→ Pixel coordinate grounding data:
=== Begin Enclosure ===

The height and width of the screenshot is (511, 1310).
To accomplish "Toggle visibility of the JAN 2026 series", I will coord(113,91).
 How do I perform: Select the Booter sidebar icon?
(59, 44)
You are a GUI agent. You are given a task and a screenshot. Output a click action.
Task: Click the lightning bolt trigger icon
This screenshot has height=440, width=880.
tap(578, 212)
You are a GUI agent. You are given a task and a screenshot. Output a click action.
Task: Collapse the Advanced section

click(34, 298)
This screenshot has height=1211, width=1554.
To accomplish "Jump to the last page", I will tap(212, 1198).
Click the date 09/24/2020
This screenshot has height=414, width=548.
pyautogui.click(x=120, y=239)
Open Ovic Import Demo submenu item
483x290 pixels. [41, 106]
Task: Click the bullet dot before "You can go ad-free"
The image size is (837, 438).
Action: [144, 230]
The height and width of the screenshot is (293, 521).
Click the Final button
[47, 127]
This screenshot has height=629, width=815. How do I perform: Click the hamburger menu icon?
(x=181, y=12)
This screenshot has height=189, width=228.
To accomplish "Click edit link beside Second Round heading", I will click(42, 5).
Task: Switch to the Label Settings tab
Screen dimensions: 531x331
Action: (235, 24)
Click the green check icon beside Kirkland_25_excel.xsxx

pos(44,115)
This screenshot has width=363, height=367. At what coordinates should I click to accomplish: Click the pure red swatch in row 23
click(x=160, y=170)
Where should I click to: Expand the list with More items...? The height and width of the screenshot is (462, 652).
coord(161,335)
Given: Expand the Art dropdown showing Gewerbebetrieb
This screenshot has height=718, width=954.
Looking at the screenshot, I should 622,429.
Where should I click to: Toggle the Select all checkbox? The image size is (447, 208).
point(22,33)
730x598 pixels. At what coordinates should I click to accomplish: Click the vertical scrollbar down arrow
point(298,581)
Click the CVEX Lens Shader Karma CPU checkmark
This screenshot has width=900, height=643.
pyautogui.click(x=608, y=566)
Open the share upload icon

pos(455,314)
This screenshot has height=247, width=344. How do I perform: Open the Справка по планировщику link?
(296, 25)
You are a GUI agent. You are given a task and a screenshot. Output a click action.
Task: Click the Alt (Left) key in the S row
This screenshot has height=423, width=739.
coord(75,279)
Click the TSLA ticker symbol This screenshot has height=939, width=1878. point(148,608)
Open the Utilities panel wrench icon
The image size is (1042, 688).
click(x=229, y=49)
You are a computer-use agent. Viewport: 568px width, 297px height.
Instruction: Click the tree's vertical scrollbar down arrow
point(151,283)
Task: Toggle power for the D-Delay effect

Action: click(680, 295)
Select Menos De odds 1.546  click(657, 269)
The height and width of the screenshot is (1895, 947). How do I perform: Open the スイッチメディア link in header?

=== End Enclosure ===

→ Aim of the exercise: Set down, from the entries above, exactly the lines from the one with "Task: Click the bullet" up to and including the one with "Given: Expand the", and no other lines.

→ Solution for this task:
Task: Click the bullet dot before "You can go ad-free"
The image size is (837, 438).
Action: [144, 230]
The height and width of the screenshot is (293, 521).
Click the Final button
[47, 127]
This screenshot has height=629, width=815. How do I perform: Click the hamburger menu icon?
(x=181, y=12)
This screenshot has height=189, width=228.
To accomplish "Click edit link beside Second Round heading", I will click(42, 5).
Task: Switch to the Label Settings tab
Screen dimensions: 531x331
Action: (235, 24)
Click the green check icon beside Kirkland_25_excel.xsxx

pos(44,115)
This screenshot has width=363, height=367. At what coordinates should I click to accomplish: Click the pure red swatch in row 23
click(x=160, y=170)
Where should I click to: Expand the list with More items...? The height and width of the screenshot is (462, 652).
coord(161,335)
Given: Expand the Art dropdown showing Gewerbebetrieb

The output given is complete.